Task requirements
Print every record exactly, omitting none.

Collected data entries:
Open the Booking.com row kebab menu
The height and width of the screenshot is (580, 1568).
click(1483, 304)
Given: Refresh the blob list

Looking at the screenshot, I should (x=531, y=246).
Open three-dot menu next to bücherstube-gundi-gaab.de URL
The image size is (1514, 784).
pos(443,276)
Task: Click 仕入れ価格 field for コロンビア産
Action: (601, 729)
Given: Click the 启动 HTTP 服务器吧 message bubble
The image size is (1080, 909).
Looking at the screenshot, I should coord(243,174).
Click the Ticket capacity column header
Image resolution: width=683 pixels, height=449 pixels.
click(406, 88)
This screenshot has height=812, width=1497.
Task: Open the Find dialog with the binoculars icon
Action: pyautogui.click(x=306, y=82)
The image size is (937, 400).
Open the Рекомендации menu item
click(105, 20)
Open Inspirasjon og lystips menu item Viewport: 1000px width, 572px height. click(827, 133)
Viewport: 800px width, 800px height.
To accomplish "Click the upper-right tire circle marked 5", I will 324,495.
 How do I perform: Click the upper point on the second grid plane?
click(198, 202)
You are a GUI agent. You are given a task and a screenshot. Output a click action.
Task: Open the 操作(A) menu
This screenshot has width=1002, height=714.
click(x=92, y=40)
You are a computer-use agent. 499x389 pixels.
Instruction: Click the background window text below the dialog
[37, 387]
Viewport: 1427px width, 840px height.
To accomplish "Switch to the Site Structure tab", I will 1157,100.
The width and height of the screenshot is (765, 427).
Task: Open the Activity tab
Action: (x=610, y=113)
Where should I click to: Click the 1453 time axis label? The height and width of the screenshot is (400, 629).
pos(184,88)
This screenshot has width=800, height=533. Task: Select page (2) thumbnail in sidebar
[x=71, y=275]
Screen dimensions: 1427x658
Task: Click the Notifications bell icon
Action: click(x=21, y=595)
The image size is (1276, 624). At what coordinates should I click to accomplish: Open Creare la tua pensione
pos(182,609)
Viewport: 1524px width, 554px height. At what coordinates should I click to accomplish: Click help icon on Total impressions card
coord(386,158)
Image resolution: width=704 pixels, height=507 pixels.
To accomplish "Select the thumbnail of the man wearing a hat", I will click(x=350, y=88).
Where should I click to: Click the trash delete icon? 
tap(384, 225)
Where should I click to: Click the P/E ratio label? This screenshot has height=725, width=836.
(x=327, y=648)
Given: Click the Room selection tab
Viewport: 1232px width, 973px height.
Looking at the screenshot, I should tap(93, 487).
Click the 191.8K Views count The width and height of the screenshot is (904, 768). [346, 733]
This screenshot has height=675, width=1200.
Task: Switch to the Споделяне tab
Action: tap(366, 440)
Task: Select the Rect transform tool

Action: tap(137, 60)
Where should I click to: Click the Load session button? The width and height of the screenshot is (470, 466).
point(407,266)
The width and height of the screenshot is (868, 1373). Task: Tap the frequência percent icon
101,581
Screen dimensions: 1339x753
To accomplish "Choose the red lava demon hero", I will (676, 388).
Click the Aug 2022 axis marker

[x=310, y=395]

Task response
Open the Booking.com row kebab menu
The height and width of the screenshot is (580, 1568).
click(1483, 304)
Given: Refresh the blob list

Looking at the screenshot, I should (x=531, y=246).
Open three-dot menu next to bücherstube-gundi-gaab.de URL
The image size is (1514, 784).
pos(443,276)
Task: Click 仕入れ価格 field for コロンビア産
Action: (601, 729)
Given: Click the 启动 HTTP 服务器吧 message bubble
The image size is (1080, 909).
Looking at the screenshot, I should coord(243,174).
Click the Ticket capacity column header
Image resolution: width=683 pixels, height=449 pixels.
click(406, 88)
This screenshot has height=812, width=1497.
Task: Open the Find dialog with the binoculars icon
Action: pyautogui.click(x=306, y=82)
The image size is (937, 400).
Open the Рекомендации menu item
click(105, 20)
Open Inspirasjon og lystips menu item Viewport: 1000px width, 572px height. click(827, 133)
Viewport: 800px width, 800px height.
To accomplish "Click the upper-right tire circle marked 5", I will 324,495.
 How do I perform: Click the upper point on the second grid plane?
click(198, 202)
You are a GUI agent. You are given a task and a screenshot. Output a click action.
Task: Open the 操作(A) menu
This screenshot has width=1002, height=714.
click(x=92, y=40)
You are a computer-use agent. 499x389 pixels.
Instruction: Click the background window text below the dialog
[37, 387]
Viewport: 1427px width, 840px height.
To accomplish "Switch to the Site Structure tab", I will 1157,100.
The width and height of the screenshot is (765, 427).
Task: Open the Activity tab
Action: (x=610, y=113)
Where should I click to: Click the 1453 time axis label? The height and width of the screenshot is (400, 629).
pos(184,88)
This screenshot has width=800, height=533. Task: Select page (2) thumbnail in sidebar
[x=71, y=275]
Screen dimensions: 1427x658
Task: Click the Notifications bell icon
Action: click(x=21, y=595)
The image size is (1276, 624). At what coordinates should I click to accomplish: Open Creare la tua pensione
pos(182,609)
Viewport: 1524px width, 554px height. At what coordinates should I click to accomplish: Click help icon on Total impressions card
coord(386,158)
Image resolution: width=704 pixels, height=507 pixels.
To accomplish "Select the thumbnail of the man wearing a hat", I will click(x=350, y=88).
Where should I click to: Click the trash delete icon? 
tap(384, 225)
Where should I click to: Click the P/E ratio label? This screenshot has height=725, width=836.
(x=327, y=648)
Given: Click the Room selection tab
Viewport: 1232px width, 973px height.
Looking at the screenshot, I should tap(93, 487).
Click the 191.8K Views count The width and height of the screenshot is (904, 768). [346, 733]
This screenshot has height=675, width=1200.
Task: Switch to the Споделяне tab
Action: tap(366, 440)
Task: Select the Rect transform tool

Action: tap(137, 60)
Where should I click to: Click the Load session button? The width and height of the screenshot is (470, 466).
point(407,266)
The width and height of the screenshot is (868, 1373). Task: Tap the frequência percent icon
101,581
Screen dimensions: 1339x753
To accomplish "Choose the red lava demon hero", I will (676, 388).
Click the Aug 2022 axis marker

[x=310, y=395]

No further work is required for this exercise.